» TO DO
**A.** In the milk scandal article, how many deaths does the Health Ministry's count stand at?
**B.** From the milk scandal article, write out the passage starting at "Deaths in milk" and ending at "drizzly Sept. 10.".
**C.** For each statement below, say whether the milk scandal article agrees, and quote the words that decide it: (i) Li Xiaokai was 9 months old when she died. (ii) The doctors knew why Li Xiaokai got sick. (iii) Zhang Xinkui is a lawyer based in Shanghai.
Start of READING PASSAGE
Deaths in milk scandal go uncounted

? Li Xiaokai died of kidney failure on the old wooden bed in the family farmhouse, just before dawn on a drizzly Sept. 10.

Her grandmother wrapped the 9-month-old in a wool blanket. Her father handed the body to village men for burial by a muddy creek. The doctors and family never knew why she got sick. A day later, state media reported that the type of infant formula she drank had been adulterated with an industrial chemical.

Yet the deaths of Xiaokai and at least four other babies are not included in China’s official death toll from its worst food safety scare in years. The Health Ministry’s count stands at only three deaths.

The stories of these uncounted babies suggest that China’s tainted milk scandal has exacted a higher human toll than the government has so far acknowledged. Without an official verdict on the deaths, families worry they will be unable to bring lawsuits and refused compensation.

Nobody is suggesting large numbers of deaths are being concealed. But so many months passed before the scandal was exposed that it’s likely more babies fell sick or died than figures reflect.

Beijing’s apparent reluctance to admit a higher toll is reinforcing perceptions that the authoritarian government cares more about tamping down criticism than helping families. Lawyers, doctors and reporters have said privately that authorities pressured them to not play up the human cost or efforts to get compensation from the government or Sanlu, the formula maker.

“It’s hard to say how the government will handle this matter,” said Zhang Xinkui, a Beijing-based lawyer amassing evidence of the contamination for a possible lawsuit. “There may be many children who perhaps died from drinking Sanlu powdered milk or perhaps from a different cause. But there’s no system in place to find out.”

‘My heart is in pain’

In the weeks since Xiaokai’s death, her father and his older brother have talked to lawyers and beseeched health officials, with no result.

“My heart is in pain,” said her father, Li Xiaoquan, a short, taciturn farmer with hooded eyes. From a corner of his farmhouse courtyard in central China’s wheat and corn flatlands, he pulls a worn green box that once held apples and is now stuffed with empty pink wrappers of the Sanlu Infant Formula Milk Powder that Xiaokai nursed on. “We think someone, the company, should compensate us.”
End of READING PASSAGE
Start of INPUT DATA
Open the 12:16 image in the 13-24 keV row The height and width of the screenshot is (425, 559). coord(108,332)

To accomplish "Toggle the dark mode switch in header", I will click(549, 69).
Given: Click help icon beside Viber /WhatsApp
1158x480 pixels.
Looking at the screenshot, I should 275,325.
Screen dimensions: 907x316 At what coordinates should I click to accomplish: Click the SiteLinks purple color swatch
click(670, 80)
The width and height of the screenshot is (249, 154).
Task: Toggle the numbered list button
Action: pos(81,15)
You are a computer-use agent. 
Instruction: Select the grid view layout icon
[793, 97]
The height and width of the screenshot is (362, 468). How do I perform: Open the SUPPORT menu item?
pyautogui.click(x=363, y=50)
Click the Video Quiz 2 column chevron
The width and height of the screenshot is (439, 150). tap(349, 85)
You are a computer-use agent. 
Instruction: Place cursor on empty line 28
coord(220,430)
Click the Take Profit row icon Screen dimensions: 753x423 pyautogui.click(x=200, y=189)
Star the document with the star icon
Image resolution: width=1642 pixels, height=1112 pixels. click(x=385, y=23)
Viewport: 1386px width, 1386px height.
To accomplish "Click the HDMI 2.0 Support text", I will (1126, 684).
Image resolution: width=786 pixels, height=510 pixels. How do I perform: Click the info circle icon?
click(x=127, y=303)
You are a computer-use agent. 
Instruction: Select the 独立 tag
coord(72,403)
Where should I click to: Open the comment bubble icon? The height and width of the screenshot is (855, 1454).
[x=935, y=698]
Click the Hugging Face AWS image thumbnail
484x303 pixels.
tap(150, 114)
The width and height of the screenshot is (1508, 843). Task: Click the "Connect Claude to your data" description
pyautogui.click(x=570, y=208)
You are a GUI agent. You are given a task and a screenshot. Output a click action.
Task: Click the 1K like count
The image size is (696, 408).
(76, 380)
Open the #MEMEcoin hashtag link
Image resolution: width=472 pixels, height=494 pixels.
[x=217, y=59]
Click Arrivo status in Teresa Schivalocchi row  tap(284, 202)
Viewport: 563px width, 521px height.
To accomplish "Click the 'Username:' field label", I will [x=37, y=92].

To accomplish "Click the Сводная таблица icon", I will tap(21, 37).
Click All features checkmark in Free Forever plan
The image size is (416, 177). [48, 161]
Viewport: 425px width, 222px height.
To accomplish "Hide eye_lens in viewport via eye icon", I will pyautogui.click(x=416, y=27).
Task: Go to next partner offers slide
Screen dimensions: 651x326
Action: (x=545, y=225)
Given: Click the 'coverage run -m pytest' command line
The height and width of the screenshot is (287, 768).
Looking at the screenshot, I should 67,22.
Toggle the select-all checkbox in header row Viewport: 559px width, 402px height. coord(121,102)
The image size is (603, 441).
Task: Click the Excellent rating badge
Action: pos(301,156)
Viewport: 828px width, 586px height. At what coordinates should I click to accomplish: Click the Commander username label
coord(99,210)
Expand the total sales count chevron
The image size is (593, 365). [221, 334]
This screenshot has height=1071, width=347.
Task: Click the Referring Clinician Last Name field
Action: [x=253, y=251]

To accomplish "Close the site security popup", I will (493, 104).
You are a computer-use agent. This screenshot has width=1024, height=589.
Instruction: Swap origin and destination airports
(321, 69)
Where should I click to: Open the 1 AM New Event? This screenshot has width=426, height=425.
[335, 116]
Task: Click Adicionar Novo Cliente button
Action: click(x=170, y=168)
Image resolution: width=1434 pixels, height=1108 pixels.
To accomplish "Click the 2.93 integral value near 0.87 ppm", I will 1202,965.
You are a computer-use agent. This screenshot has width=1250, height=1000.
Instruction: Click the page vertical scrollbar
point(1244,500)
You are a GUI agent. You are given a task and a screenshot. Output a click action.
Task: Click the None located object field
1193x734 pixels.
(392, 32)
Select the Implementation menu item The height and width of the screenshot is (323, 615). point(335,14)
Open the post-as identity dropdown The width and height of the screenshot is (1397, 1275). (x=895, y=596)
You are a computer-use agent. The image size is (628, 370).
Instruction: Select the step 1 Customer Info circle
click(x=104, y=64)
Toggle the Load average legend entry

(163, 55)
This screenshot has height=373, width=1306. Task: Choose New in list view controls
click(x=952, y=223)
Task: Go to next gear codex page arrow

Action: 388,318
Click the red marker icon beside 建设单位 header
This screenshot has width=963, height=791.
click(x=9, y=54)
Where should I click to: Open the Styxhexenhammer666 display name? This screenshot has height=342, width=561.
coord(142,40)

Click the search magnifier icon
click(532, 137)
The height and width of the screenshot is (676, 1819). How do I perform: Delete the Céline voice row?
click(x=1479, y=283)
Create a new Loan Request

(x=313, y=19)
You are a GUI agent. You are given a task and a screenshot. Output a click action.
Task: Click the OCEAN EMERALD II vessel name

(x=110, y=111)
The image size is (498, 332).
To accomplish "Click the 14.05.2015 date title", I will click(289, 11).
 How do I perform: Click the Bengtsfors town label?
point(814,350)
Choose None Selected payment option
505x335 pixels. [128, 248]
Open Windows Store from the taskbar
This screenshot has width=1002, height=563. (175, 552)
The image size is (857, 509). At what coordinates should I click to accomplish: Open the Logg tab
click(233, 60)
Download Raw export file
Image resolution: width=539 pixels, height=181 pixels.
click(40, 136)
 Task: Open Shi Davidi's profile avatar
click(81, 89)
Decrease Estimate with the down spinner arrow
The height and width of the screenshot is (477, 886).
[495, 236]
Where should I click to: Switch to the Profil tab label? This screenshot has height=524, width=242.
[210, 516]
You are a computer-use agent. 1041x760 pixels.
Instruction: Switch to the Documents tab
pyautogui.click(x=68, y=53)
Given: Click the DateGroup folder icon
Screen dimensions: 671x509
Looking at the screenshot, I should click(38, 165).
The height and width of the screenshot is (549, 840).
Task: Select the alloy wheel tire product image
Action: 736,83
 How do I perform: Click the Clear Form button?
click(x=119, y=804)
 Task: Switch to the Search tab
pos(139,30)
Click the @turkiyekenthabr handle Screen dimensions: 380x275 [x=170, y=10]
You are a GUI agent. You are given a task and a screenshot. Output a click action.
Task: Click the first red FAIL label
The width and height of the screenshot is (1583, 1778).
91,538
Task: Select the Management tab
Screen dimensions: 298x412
End of INPUT DATA
» ANSWERS TO THE TASKS
**A.** Three deaths.

**B.**
Deaths in milk scandal go uncounted

? Li Xiaokai died of kidney failure on the old wooden bed in the family farmhouse, just before dawn on a drizzly Sept. 10.

**C.**
(i) Yes: "Her grandmother wrapped the 9-month-old in a wool blanket."
(ii) No: "The doctors and family never knew why she got sick."
(iii) No: "Zhang Xinkui, a Beijing-based lawyer"